Genetic mutations in HSV-1 replication-defective vectors: Implications for their safety in gene therapy applications.

Beyond its well-known role in orofacial recurrent infections, HSV-1 has garnered significant attention in neuroscience for contrasting reasons. On one hand, it has been found to be involved in neurodegenerative processes; on the other, it may represent a versatile platform for gene therapy of brain diseases, due to its large genome that enables the delivery of sizable or multiple genes. These opposite features underscore the importance of understanding HSV-1 interactions with neural tissues in view of its employment as a gene therapy platform. We recently developed a new generation of highly defective backbones that proved very efficient and safe after direct injection in the brain parenchyma.

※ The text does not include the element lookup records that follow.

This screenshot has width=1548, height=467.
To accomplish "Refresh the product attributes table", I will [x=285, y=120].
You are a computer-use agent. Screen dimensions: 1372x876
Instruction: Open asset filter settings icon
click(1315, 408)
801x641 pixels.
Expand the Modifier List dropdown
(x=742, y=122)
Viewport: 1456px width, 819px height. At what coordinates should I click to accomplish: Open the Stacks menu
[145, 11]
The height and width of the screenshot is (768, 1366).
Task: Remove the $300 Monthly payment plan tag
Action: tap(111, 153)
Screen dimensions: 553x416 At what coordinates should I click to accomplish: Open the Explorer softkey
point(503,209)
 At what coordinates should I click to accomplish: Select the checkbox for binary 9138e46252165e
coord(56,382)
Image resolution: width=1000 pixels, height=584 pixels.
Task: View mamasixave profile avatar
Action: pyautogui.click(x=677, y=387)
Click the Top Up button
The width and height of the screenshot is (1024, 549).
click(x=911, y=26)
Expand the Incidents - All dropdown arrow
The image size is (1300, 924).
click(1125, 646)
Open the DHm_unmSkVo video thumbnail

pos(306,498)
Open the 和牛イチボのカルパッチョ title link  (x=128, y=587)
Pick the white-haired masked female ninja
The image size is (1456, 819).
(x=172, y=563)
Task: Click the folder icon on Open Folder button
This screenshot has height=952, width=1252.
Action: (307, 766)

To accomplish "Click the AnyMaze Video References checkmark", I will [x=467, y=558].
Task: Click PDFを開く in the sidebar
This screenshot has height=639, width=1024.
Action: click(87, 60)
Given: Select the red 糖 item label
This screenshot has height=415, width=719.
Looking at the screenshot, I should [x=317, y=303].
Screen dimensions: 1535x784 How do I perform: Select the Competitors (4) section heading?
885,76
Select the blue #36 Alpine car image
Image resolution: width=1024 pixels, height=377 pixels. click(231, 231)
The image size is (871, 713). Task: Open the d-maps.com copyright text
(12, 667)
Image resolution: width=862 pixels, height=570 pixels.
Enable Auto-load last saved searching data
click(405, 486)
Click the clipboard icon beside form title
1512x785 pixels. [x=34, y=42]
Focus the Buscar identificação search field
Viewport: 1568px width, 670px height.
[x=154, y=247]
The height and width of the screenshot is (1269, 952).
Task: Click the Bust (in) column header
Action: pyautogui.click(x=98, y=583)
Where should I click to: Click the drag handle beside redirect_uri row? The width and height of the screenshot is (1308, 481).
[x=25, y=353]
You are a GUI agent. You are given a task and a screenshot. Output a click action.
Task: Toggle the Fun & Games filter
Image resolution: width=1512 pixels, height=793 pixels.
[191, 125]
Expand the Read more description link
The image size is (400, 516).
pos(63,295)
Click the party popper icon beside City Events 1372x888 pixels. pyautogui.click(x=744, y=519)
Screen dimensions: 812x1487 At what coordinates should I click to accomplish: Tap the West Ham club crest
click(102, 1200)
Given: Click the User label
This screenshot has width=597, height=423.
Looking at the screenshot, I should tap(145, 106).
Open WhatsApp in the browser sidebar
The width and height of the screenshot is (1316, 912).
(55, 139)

Here we aimed at probing in depth the safety of viral batches that lack obvious unwanted (specifically, fusogenic) activities during production and, therefore, may escape negative selection. We employed whole-genome sequencing, electrophysiology, and viral engineering to compare different viral batches. We identified mutations (in particular A to I at position 549 in the UL27 gene) that confer fusogenic capacity to the envelop glycoprotein gB, inducing a hyperexcitable phenotype in transduced neurons. Such syncytial variants should be identified and avoided for any application of HSV-1 vectors implicating their direct injection in the nervous system.